### [GOAL OF THE EXERCISE]
Each and every line below goes into your answer unchanged, but leave out the images.

### [PROVIDED DATA]
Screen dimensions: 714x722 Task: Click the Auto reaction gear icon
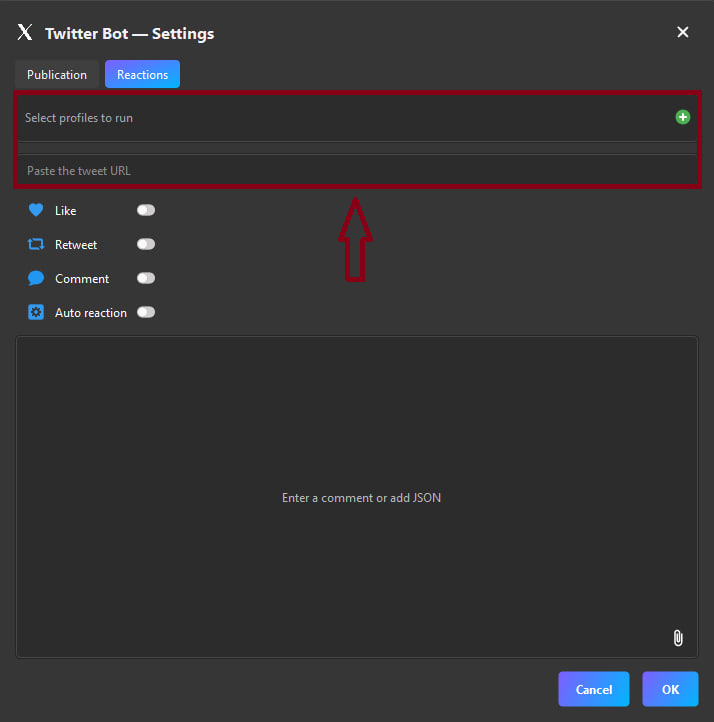(x=36, y=312)
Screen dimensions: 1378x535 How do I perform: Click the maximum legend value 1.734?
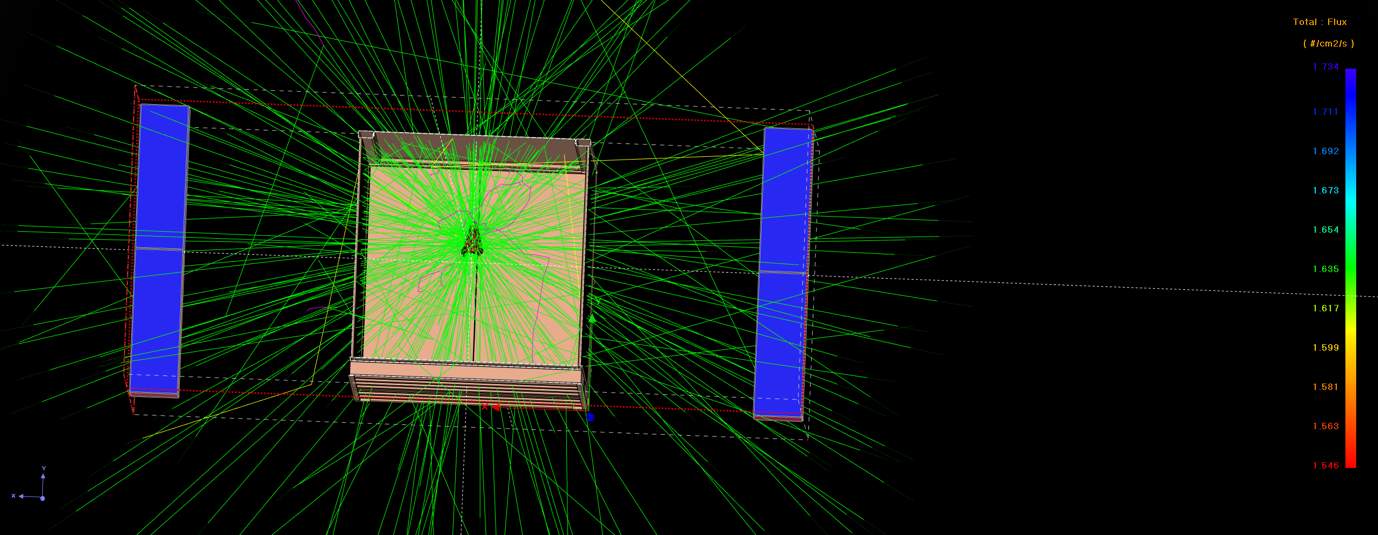coord(1325,67)
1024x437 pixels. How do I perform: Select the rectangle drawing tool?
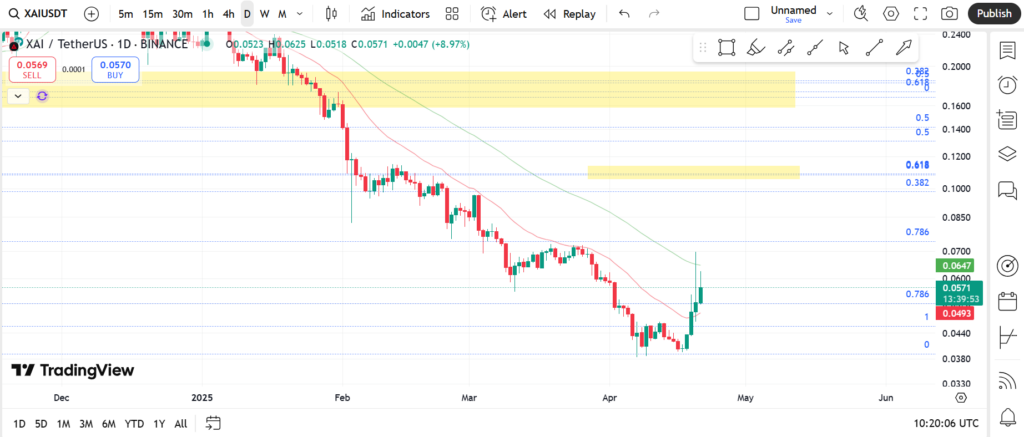pyautogui.click(x=727, y=47)
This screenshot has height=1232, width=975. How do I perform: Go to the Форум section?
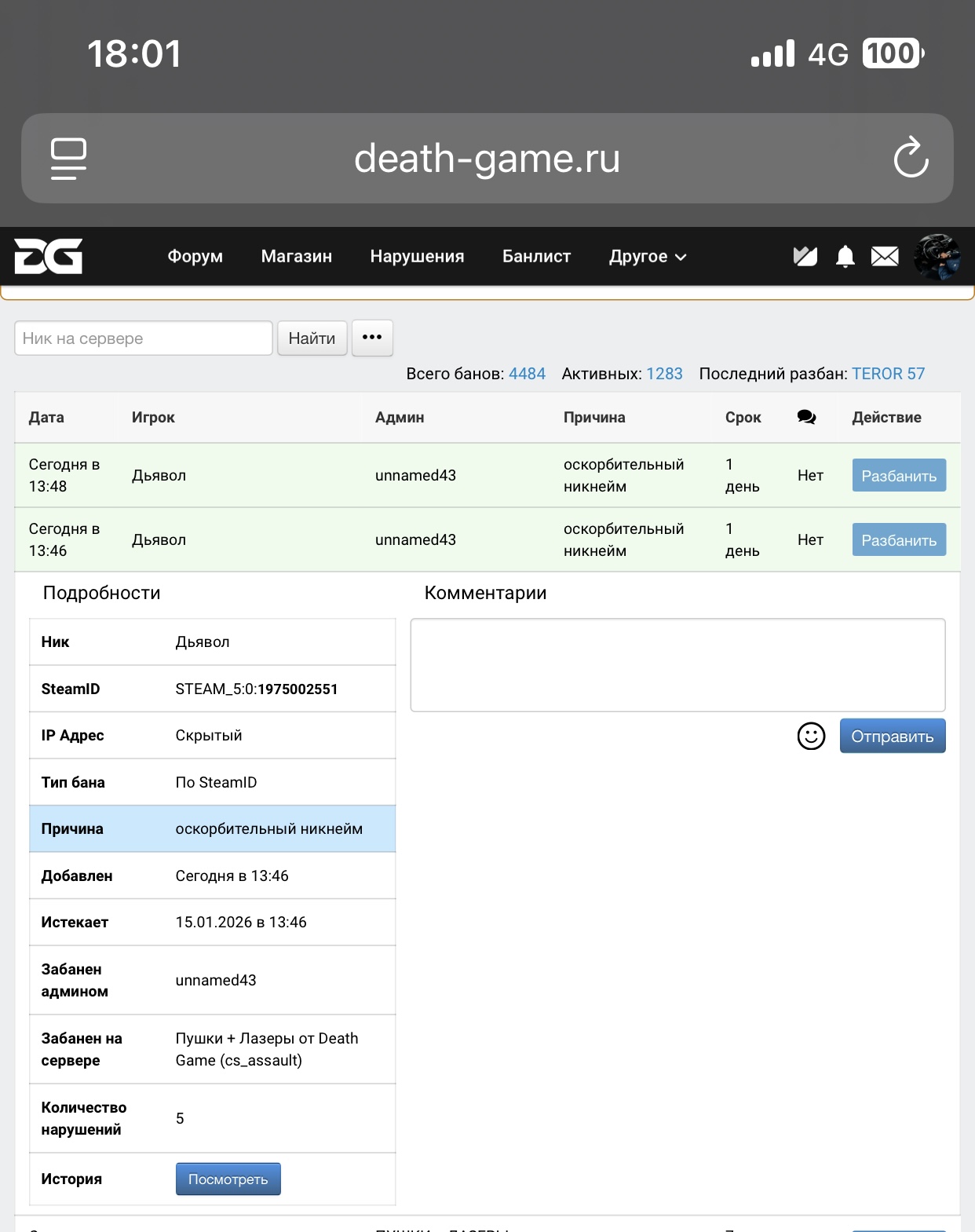click(195, 257)
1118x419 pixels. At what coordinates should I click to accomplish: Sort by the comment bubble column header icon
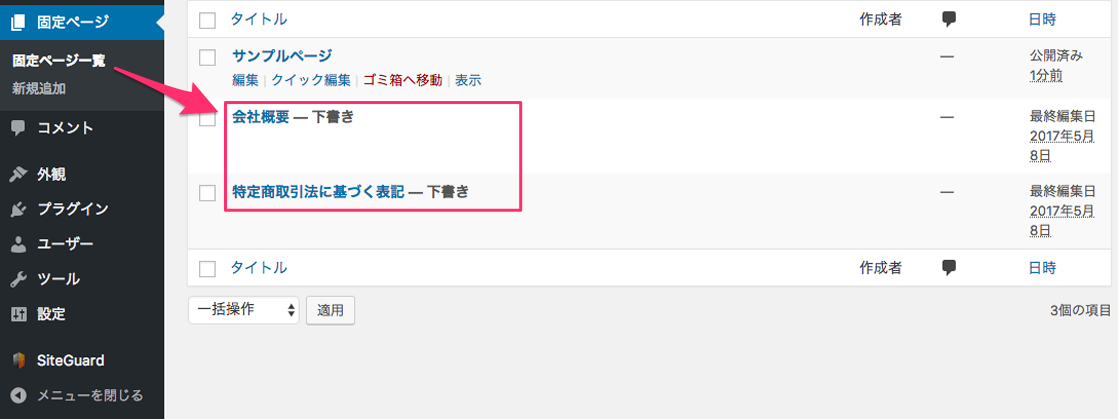coord(948,20)
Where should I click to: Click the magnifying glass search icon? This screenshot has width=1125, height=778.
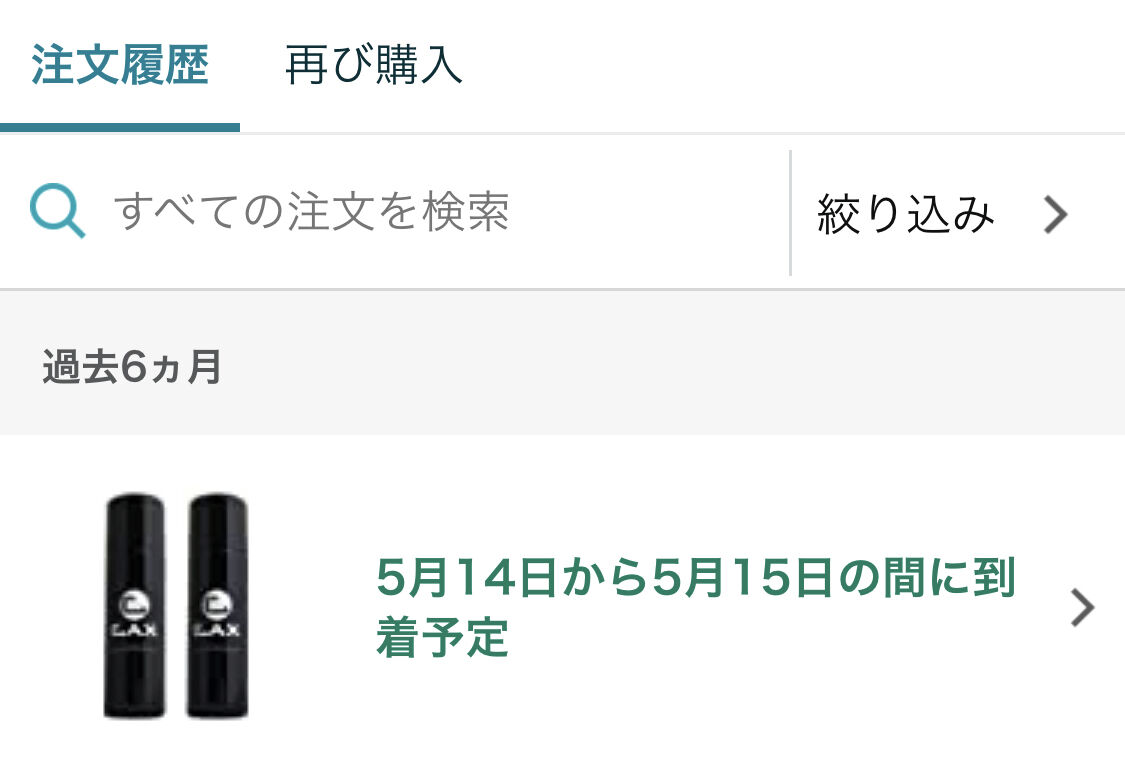point(57,211)
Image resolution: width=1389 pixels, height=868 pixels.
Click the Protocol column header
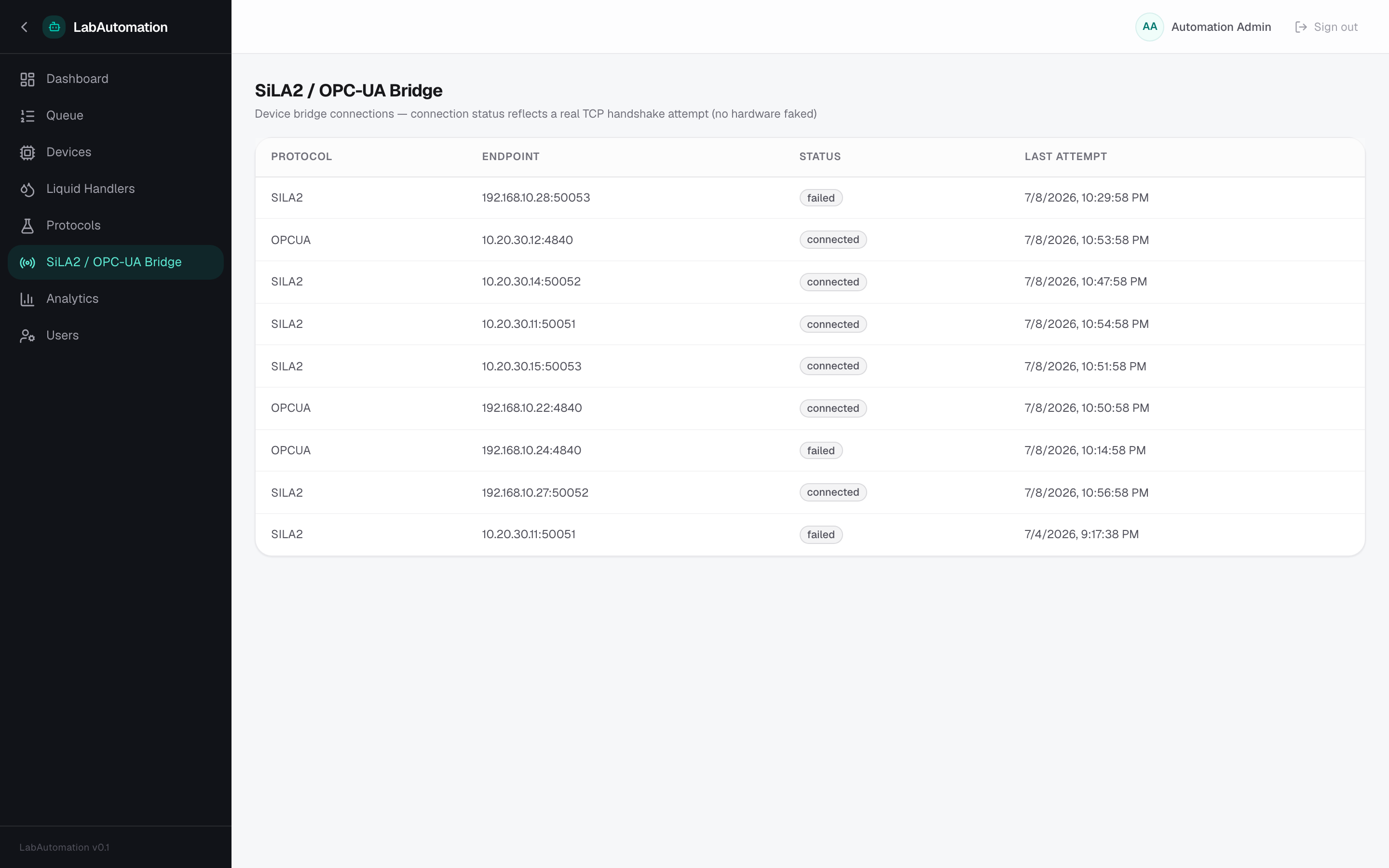click(301, 157)
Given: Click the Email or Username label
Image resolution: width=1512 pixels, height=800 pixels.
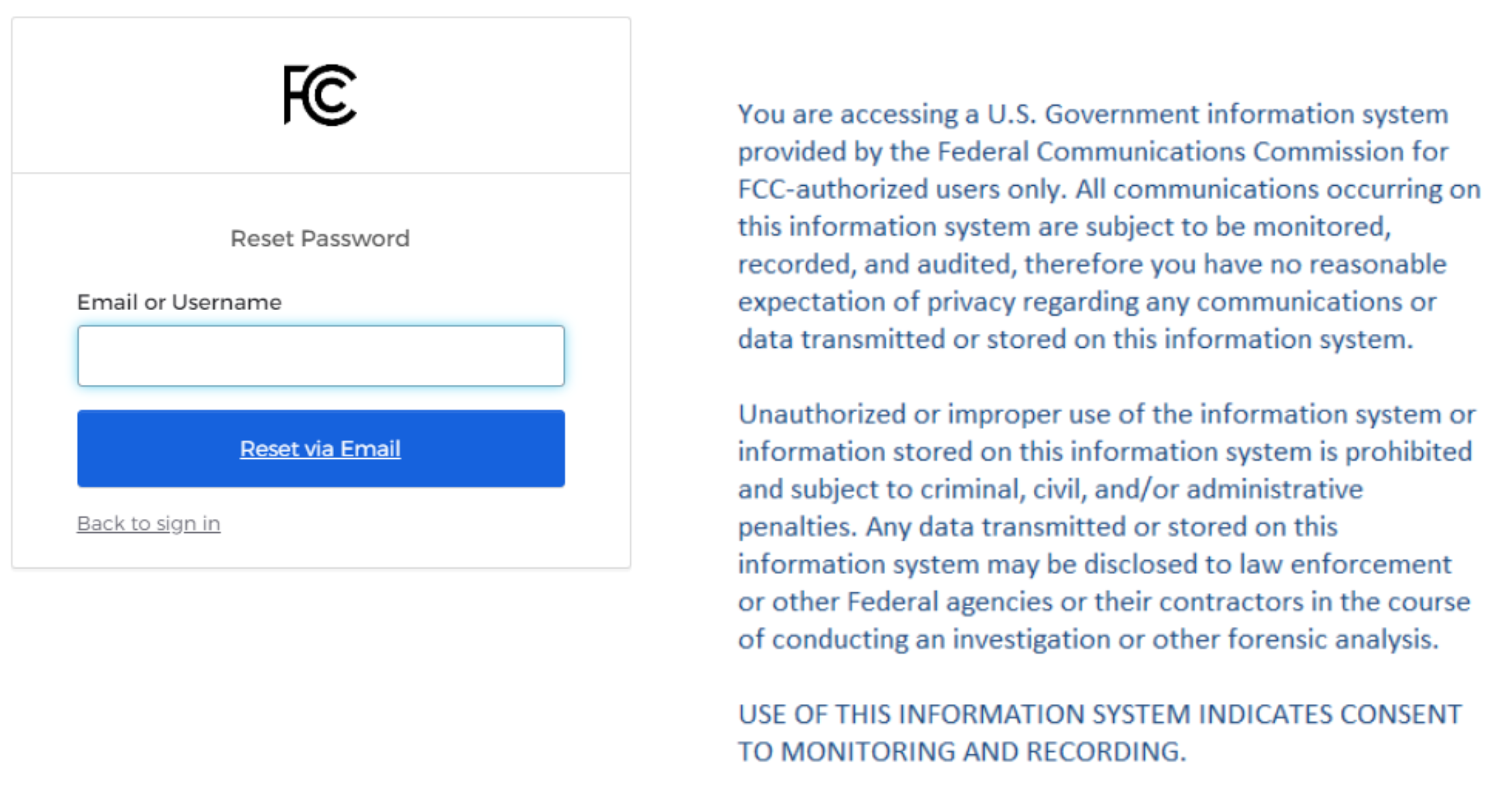Looking at the screenshot, I should (179, 302).
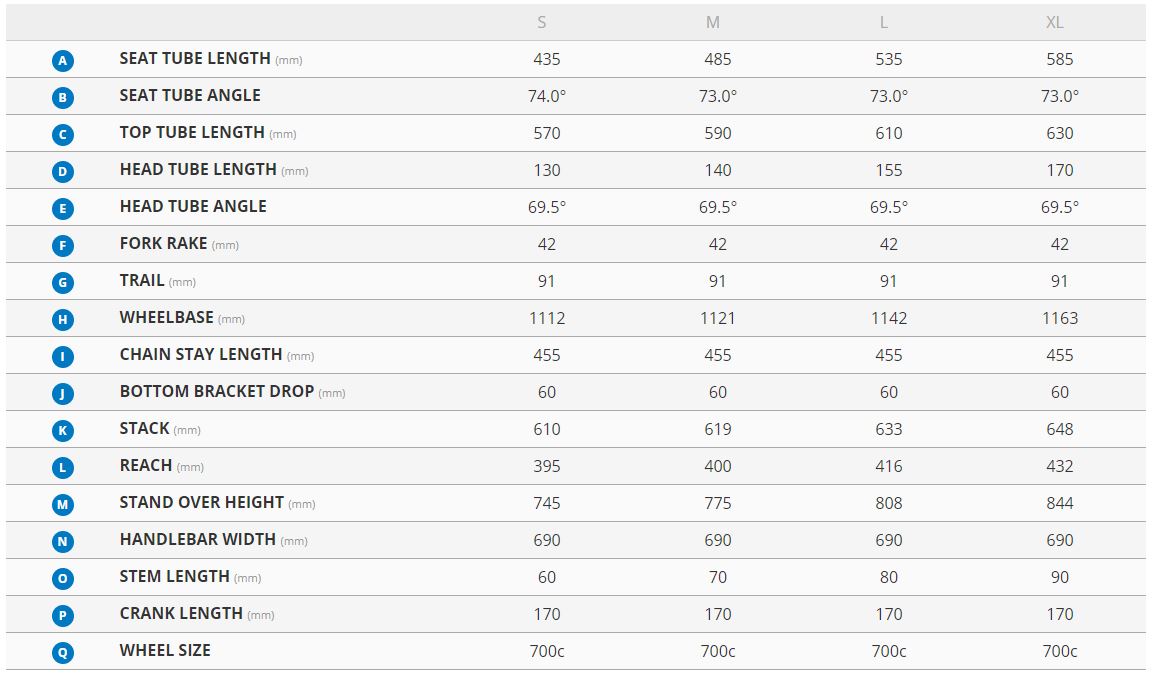Viewport: 1152px width, 676px height.
Task: Select the C circle icon beside Top Tube Length
Action: click(x=63, y=135)
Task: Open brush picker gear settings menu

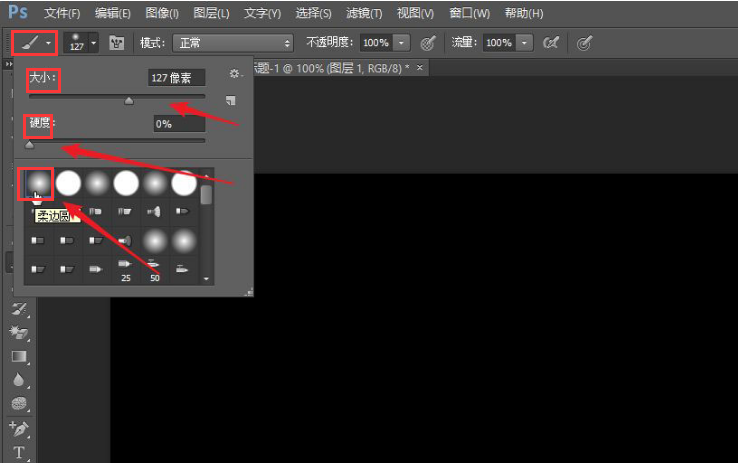Action: pyautogui.click(x=235, y=73)
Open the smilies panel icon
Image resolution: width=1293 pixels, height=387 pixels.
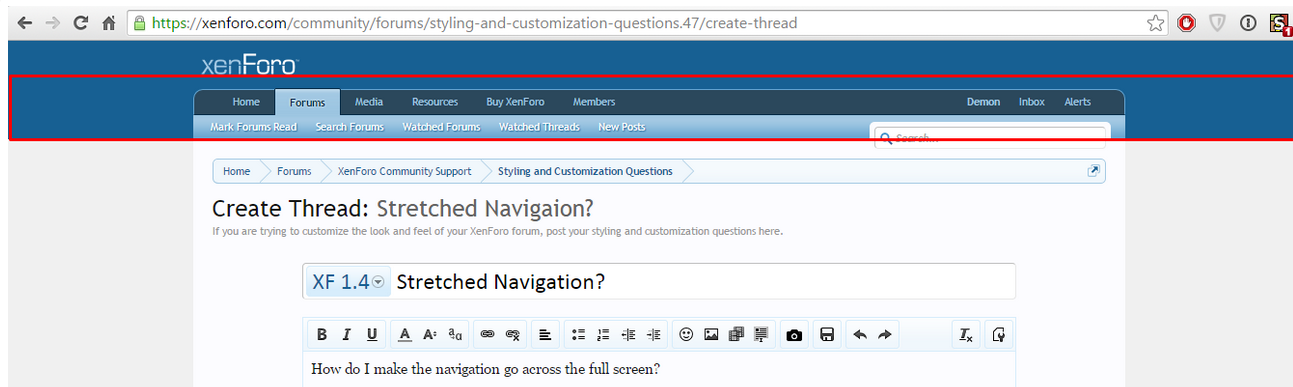(x=686, y=335)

### [OUTPUT]
Screen dimensions: 714x722 Task: Click the Auto reaction gear icon
(x=36, y=312)
Screen dimensions: 1378x535 How do I perform: Click the maximum legend value 1.734?
coord(1325,67)
1024x437 pixels. How do I perform: Select the rectangle drawing tool?
pyautogui.click(x=727, y=47)
This screenshot has height=1232, width=975. How do I perform: Go to the Форум section?
click(195, 257)
1118x419 pixels. At what coordinates should I click to accomplish: Sort by the comment bubble column header icon
coord(948,20)
Where should I click to: Click the magnifying glass search icon? This screenshot has width=1125, height=778.
point(57,211)
Image resolution: width=1389 pixels, height=868 pixels.
Click the Protocol column header
click(301, 157)
Given: Click the Email or Username label
Image resolution: width=1512 pixels, height=800 pixels.
Looking at the screenshot, I should (179, 302).
Viewport: 1152px width, 676px height.
Task: Select the C circle icon beside Top Tube Length
Action: click(x=63, y=135)
Task: Open brush picker gear settings menu

Action: pyautogui.click(x=235, y=73)
Open the smilies panel icon
Image resolution: width=1293 pixels, height=387 pixels.
(x=686, y=335)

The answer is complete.